* Bagian Dokumen *
Berbagai persoalan yang disoroti DPR adalah terkait ketimpangan kualitas pendidikan, kesejahteraan guru, kekurangan tenaga pendidik dan masalah guru honorer, proses Penerimaan Peserta Didik Baru (PPDB) yang setiap tahunnya menimbulkan persoalan, hingga fasilitas atau sarana prasarana pendidikan yang minim di daerah, serta kekerasan dan bullying yang marak di sekolah.

Belum lagi anggaran pendidikan tahun 2023 yang tidak terserap di tengah masih kurangnya sarana prasarana pendidikan di daerah dan masalah proses sertifikasi guru yang berbelit sehingga menambah faktor ketimpangan kualitas pendidikan di Tanah Air. Azre mengatakan kritik-kritik yang disampaikan DPR seharusnya mendapat perhatian dari pihak Pemerintah.

“DPR sudah memainkan fungsi pengawasannya dengan baik. Termasuk bagaimana DPR juga memberikan dukungan lewat penganggaran dan fungsi legislasi. Tentunya ini harus diapresiasi,” jelasnya.

“Tapi kalau ternyata masih juga ditemukan banyak masalah di sistem pendidikan kita, artinya memang Pemerintah sebagai pelaksana program masih kurang cakap karena kurang memberi atensi untuk segera menghadirkan solusi,” imbuh Azre.

Belum lama ini, kritik anggota DPR yang baru saja dilantik yaitu Dr. Gamal Albinsaid, M.Biomed terkait pendidikan Indonesia menuai banyak respons publik. Gamal sendiri merupakan seorang dokter, inovator kesehatan, wirausahawan sosial, yang juga inspirator ternama.

Gamal menyebut pendidikan di Indonesia masuk dalam kategori kritis dengan menjelaskan beberapa indikatornya. Seperti terlihat dari rendahnya hasil capaian Indonesia dalam program PISA (Program for International Student Assessment). Indonesia berada di peringkat 69 dari 81 negara dengan skor membaca, matematika, dan sains yang jauh di bawah target yang ditetapkan.

Tak hanya itu, dr. Gamal juga menyoroti krisis literasi dan numerasi di Indonesia, serta pengangguran lulusan SMK hingga tingkat kesejahteraan guru yang rendah. Laporan terbaru menunjukkan bahwa sebagian besar guru di Indonesia, termasuk guru honorer, menerima penghasilan di bawah 2 juta rupiah. Hal ini berdampak negatif pada motivasi dan kualitas pengajaran.

Azre sepakat dengan dr. Gamal dan menilai masalah rendahnya kesejahteraan guru masih menjadi momok yang mengancam kualitas pendidikan Indonesia.

"Kenyataannya masih banyak masalah yang dihadapi para guru di Indonesia, mulai dari gaji yang jauh dari layak hingga proses sertifikasi yang rumit dan lambat," tuturnya.

* Catatan Tersimpan *

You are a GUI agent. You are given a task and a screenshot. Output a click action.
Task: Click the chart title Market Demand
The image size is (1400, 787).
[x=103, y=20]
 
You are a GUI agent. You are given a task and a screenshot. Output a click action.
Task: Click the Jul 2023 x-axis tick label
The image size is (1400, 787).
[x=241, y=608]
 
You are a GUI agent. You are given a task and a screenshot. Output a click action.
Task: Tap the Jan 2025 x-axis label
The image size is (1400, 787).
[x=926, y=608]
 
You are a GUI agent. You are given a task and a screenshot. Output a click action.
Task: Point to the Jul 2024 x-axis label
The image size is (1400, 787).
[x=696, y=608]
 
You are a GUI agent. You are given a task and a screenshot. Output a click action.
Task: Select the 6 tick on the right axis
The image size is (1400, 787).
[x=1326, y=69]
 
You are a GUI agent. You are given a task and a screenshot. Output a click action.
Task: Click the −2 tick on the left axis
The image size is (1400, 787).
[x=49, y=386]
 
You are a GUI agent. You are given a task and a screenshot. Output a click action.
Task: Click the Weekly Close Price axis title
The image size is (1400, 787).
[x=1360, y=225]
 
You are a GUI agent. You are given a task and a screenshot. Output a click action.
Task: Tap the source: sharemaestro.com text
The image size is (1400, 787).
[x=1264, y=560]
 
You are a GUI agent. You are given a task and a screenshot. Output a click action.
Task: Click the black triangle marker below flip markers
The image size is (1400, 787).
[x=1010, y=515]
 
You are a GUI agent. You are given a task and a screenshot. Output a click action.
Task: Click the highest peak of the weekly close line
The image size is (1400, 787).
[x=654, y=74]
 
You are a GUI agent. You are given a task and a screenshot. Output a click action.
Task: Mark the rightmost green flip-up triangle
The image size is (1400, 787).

* Petunjuk Latihan *
**a.** Menurut teks tentang persoalan pendidikan, di peringkat berapa Indonesia berada dalam program PISA?
**b.** Sebutkan semua persoalan yang disoroti DPR dalam kalimat pertama teks tentang persoalan pendidikan.
**c.** Lanjutkan teks tentang persoalan pendidikan di Indonesia mulai setelah kalimat terakhirnya.
Catatan di atas diambil dari sumber yang berbeda.

* Jawaban per Tugas *
**a.** Peringkat 69 dari 81 negara.

**b.**
- Ketimpangan kualitas pendidikan
- Kesejahteraan guru
- Kekurangan tenaga pendidik dan masalah guru honorer
- Proses Penerimaan Peserta Didik Baru (PPDB) yang setiap tahunnya menimbulkan persoalan
- Fasilitas atau sarana prasarana pendidikan yang minim di daerah
- Kekerasan dan bullying yang marak di sekolah

**c.**
Azre kemudian menyinggung salah satu contoh ketimpangan kesejahteraan guru yang sempat disampaikan oleh Anggota Komisi X DPR RI, Andreas Hugo. Andreas sempat menyoroti gaji guru di Kabupaten Ende, Nusa Tenggara Timur, yang hanya Rp 250 ribu.

Masalah kesejahteraan guru di daerah terpencil sebenarnya sudah menjadi rahasia umum, yang masih juga banyak ditemui. Mereka sering kali menghadapi tantangan berat, seperti berjalan kaki berjam-jam melewati medan terjal hanya untuk mengajar dengan fasilitas yang sangat minim.

"Ironisnya, guru-guru di daerah 3T (terdepan, terluar, dan tertinggal), yang seharusnya mendapatkan perhatian lebih karena tantangan pendidikan yang mereka hadapi, justru sering kali diabaikan dalam hal fasilitas dan kesejahteraan. Gaji yang diterima bahkan tidak cukup untuk memenuhi kebutuhan dasar mereka," jelas Azre.

"Hal ini tentunya berdampak pada kualitas proses belajar-mengajar di wilayah-wilayah tersebut," sambung Dosen Administrasi Publik tersebut.

Azre mengatakan pandangan DPR yang menilai bahwa guru sebagai ujung tombak pendidikan seharusnya direspons dengan adanya perbaikan. Ia menyebut kesejahteraan profesi guru memang harus diperhatikan mengingat tugasnya untuk membantu upaya mencerdaskan kehidupan bangsa sesuai dengan amanat UUD 1945.

"Selain masalah kesejahteraan, sertifikasi guru menjadi isu lain yang memperumit keadaan. Sertifikasi guru, yang seharusnya menjadi alat untuk meningkatkan kualitas dan profesionalitas, justru tersandung masalah birokrasi yang berbelit-belit," ungkap Azre.

"Untuk mendapatkan sertifikasi, guru diwajibkan lulus pretest Pendidikan Profesi Guru (PPG), namun proses ini kerap kali terhambat oleh sistem dan birokrasi yang tidak efisien," tambahnya.

Menurut Azre situasi ini sangat ironis mengingat regulasi yang sudah diatur dalam UU Sistem Pendidikan Nasional yang menjamin kuota dan daya tampung untuk pendidikan profesi guru.

"Hal ini memperlihatkan proses sertifikasi guru jauh lebih rumit dibandingkan sertifikasi dosen, sehingga banyak guru yang merasa frustrasi," ucap Azre.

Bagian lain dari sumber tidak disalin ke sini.